À propos de l'auteur

Shaun E. Finn

Shaun E. Finn
Avocat, BCF, Avocats d’affaires

Shaun E. Finn est un avocat du service montréalais du litige de BCF et coresponsable de l'équipe stratégique en défense d’actions collectives du cabinet. Sa pratique comprend des dossiers complexes en litige commercial et en actions collectives.

Après avoir été stagiaire et auxiliaire juridique à la Cour d’appel du Québec, en 2004, Me Finn a plaidé au Tribunal administratif du Québec, à la Cour municipale, au Tribunal canadien du commerce extérieur, à la Cour supérieure du Québec, à la Cour d’appel du Québec, et à la Cour d’appel fédérale.

Dans le cadre de son travail en actions collectives, Me Finn a représenté des sociétés et institutions défenderesses dans les secteurs de la responsabilité de produits, des sinistres collectifs, de la protection des consommateurs, du respect de la vie privée et des valeurs mobilières. Il a été cité par divers tribunaux, dont la Cour supérieure du Québec, la Cour d’appel de la Nouvelle-Écosse, la Cour d’appel du Québec et la Cour suprême du Canada. Il a également été interviewé par Law Times, Investment Executive et par National pour faire valoir son point de vue sur les tendances nationales en matière d’actions collectives.

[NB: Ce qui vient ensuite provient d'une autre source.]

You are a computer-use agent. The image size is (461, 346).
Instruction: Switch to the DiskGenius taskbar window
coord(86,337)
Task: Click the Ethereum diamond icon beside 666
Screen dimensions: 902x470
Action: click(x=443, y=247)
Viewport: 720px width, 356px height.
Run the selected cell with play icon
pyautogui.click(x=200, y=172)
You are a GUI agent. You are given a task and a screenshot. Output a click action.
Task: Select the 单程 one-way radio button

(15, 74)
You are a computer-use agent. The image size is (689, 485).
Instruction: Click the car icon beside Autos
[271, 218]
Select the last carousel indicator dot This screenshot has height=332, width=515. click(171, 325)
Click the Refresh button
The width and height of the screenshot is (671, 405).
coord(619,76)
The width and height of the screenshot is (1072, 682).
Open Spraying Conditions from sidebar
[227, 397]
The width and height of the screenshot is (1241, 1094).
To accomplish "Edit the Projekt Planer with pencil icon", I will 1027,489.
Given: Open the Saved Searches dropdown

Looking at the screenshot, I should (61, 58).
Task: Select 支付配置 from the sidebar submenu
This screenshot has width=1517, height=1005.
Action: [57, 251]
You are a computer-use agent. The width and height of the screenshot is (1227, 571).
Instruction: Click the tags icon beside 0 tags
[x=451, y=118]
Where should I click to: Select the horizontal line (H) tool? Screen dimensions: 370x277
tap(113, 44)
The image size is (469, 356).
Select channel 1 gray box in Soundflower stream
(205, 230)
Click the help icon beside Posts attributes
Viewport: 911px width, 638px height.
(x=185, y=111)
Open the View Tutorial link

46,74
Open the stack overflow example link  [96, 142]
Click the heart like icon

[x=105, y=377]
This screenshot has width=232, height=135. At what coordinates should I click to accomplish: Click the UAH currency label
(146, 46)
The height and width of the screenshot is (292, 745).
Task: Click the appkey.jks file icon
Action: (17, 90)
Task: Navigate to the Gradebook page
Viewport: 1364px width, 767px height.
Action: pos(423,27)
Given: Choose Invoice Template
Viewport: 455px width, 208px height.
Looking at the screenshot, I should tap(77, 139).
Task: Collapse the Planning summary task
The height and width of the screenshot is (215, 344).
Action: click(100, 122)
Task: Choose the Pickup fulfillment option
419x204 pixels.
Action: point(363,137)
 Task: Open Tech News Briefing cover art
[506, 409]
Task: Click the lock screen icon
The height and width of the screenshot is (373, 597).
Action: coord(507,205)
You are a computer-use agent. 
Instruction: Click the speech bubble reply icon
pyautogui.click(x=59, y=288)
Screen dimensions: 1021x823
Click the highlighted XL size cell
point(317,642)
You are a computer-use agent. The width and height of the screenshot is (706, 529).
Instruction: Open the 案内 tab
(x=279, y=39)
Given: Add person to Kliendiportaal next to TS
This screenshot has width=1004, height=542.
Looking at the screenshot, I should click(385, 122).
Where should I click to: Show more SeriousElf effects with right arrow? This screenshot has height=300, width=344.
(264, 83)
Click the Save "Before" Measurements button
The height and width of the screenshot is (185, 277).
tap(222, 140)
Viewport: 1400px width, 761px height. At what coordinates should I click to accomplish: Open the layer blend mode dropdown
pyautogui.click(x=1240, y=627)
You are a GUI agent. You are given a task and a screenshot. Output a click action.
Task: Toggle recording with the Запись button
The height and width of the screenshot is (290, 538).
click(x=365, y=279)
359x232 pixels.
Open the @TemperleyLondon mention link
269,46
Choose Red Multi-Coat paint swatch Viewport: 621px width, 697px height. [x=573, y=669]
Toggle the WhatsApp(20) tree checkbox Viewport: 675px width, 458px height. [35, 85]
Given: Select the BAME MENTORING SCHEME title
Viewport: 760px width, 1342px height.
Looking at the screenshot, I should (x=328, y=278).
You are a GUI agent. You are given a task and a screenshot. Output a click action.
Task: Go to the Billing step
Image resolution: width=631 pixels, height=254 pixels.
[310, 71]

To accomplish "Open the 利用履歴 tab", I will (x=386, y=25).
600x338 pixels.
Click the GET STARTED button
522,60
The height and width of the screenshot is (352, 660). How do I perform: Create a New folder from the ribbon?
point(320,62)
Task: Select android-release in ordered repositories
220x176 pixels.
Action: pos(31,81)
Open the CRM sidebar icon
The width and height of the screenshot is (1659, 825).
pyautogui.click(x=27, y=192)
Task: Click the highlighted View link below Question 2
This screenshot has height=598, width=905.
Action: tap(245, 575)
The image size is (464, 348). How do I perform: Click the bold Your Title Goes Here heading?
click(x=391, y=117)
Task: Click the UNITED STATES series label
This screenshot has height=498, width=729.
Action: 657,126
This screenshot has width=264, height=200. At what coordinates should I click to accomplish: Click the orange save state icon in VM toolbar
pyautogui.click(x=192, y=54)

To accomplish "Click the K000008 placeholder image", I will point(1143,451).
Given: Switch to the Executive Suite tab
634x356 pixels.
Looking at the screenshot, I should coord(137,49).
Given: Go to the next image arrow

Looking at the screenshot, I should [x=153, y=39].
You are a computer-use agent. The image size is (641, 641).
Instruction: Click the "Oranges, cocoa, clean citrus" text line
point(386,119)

Me Finn a écrit deux ouvrages portant sur le recours collectif :

Recours singulier et collectif : Redéfinir le recours collectif comme procédure particulière
(Montréal : Yvon Blais, 2011)

Class Actions in Quebec: Notes for Non-residents
(Montréal : Carswell, 2014)

Il prépare actuellement une deuxième édition de Recours singulier et collectif, dont la publication est prévue au printemps de 2016.

Me Finn est auteur collaborateur de Defending Class Actions in Canada (2e, 3e et 4e éd.) et a publié plusieurs articles juridiques dans la Revue du Barreau canadien, le Revue canadienne des recours collectifs, la Revue générale de droit, Développements récents, Class Action Defence Quarterly, La référence et le blogue juridique des Éditions Yvon Blais (une société Thomson Reuters).

Me Finn enseigne également en matière d’actions collectives à la Faculté de droit de l’Université McGill à titre de chargé de cours.

Me Finn est titulaire d’un B.C.L. et d’un LL.B. de l’Université McGill, ainsi que d’un LL.M de l’Université Laval. Avant ses études en droit, il a obtenu un B.A en Société et culture occidentales au Liberal Arts College de l’Université Concordia, et a terminé des études de cycle supérieur en journalisme (Dip. Journ.) et en littérature anglaise (M.A.).